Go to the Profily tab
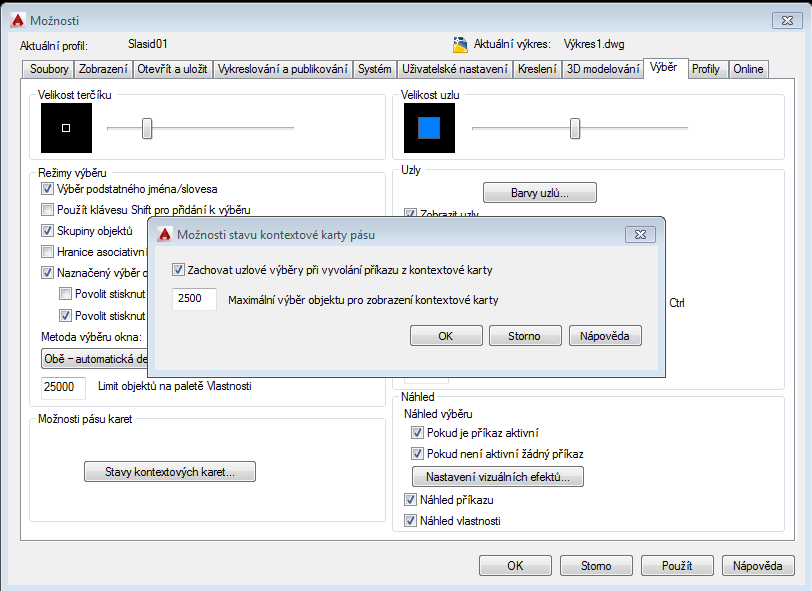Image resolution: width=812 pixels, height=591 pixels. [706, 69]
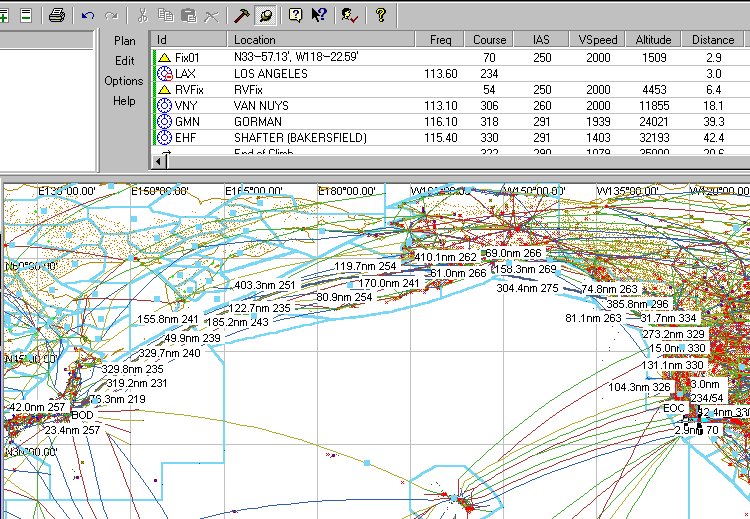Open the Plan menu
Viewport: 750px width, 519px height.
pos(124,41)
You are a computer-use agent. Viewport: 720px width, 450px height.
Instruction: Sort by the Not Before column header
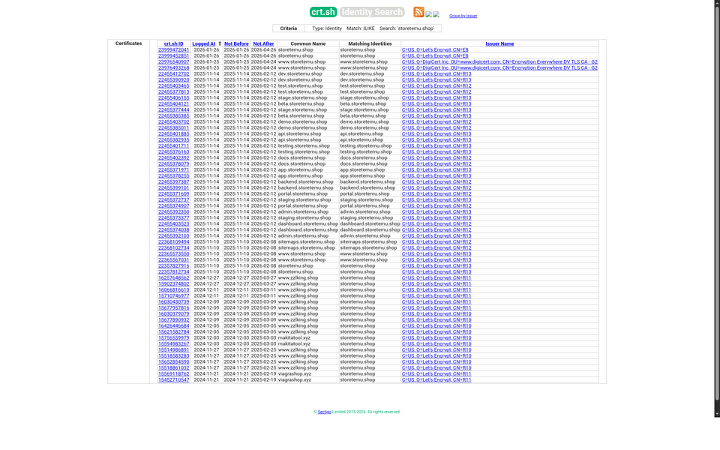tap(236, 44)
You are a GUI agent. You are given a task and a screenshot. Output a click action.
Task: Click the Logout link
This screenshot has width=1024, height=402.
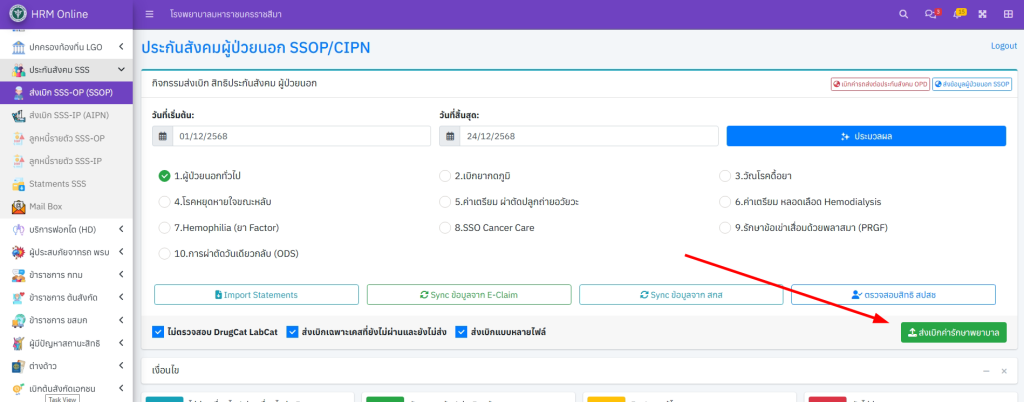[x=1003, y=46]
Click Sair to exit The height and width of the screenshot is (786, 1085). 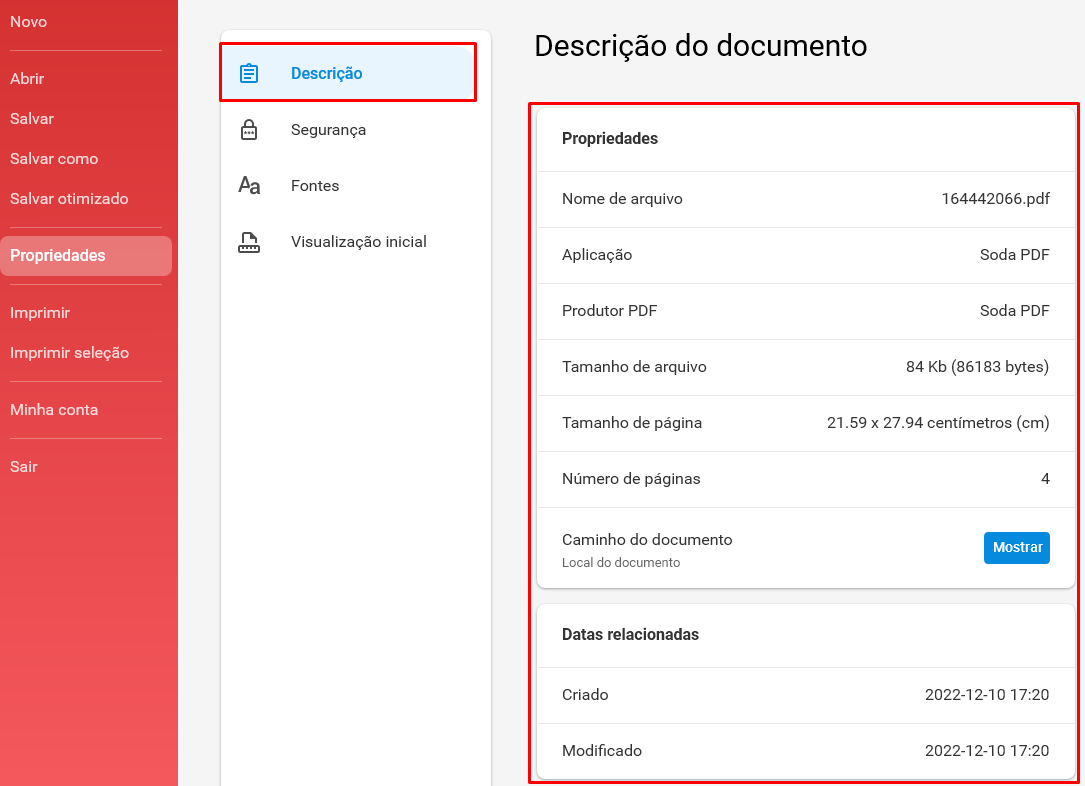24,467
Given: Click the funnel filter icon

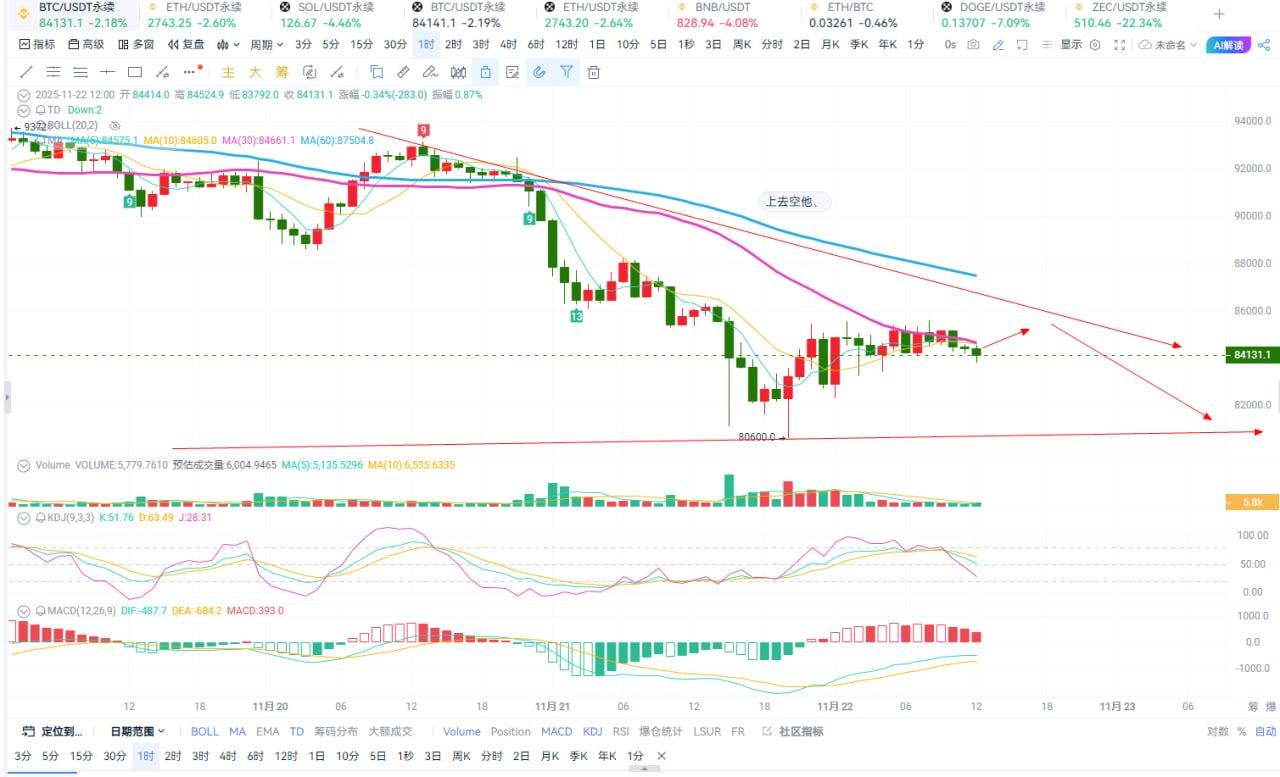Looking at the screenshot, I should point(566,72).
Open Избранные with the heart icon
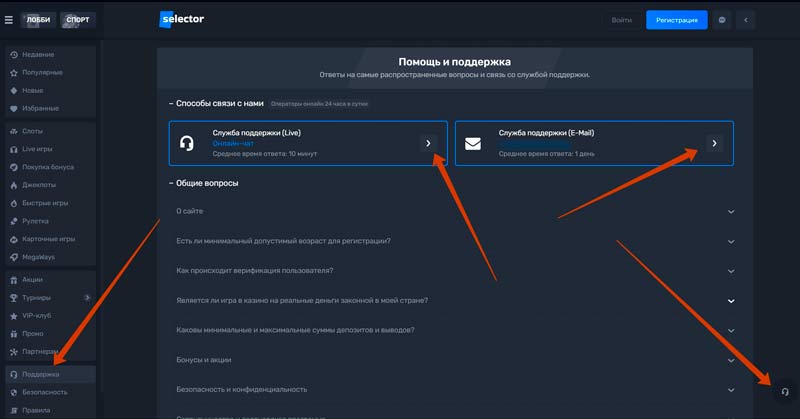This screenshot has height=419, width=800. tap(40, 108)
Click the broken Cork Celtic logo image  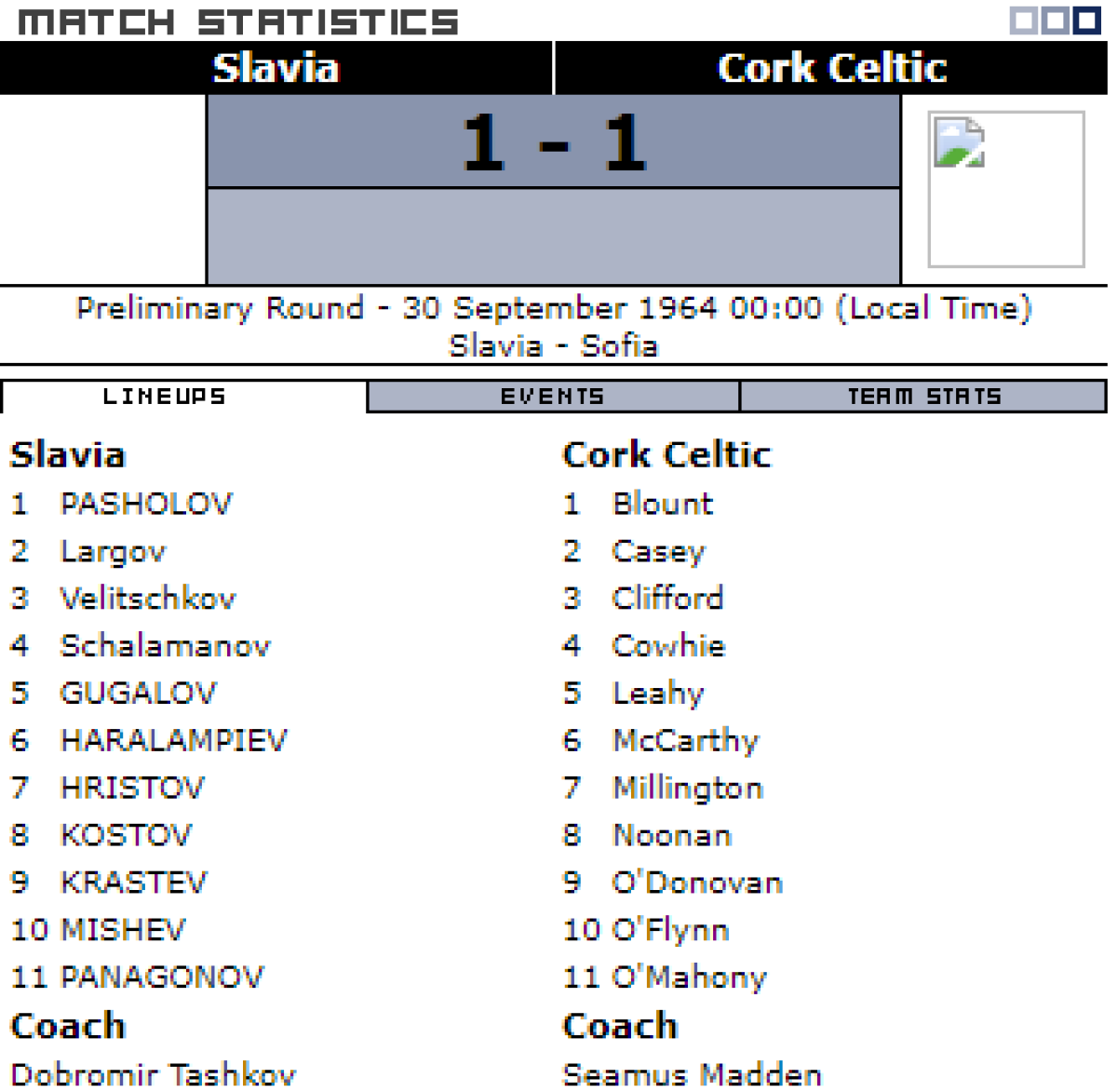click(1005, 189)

WORK REQUIRED: Take each line above that contains "agent" and copy it out.

SOLUTION TO THIS EXERCISE:
You are a computer-use agent. Viewport: 720px width, 450px height.
You are a GUI agent. You are given a task and a screenshot. Output a click action.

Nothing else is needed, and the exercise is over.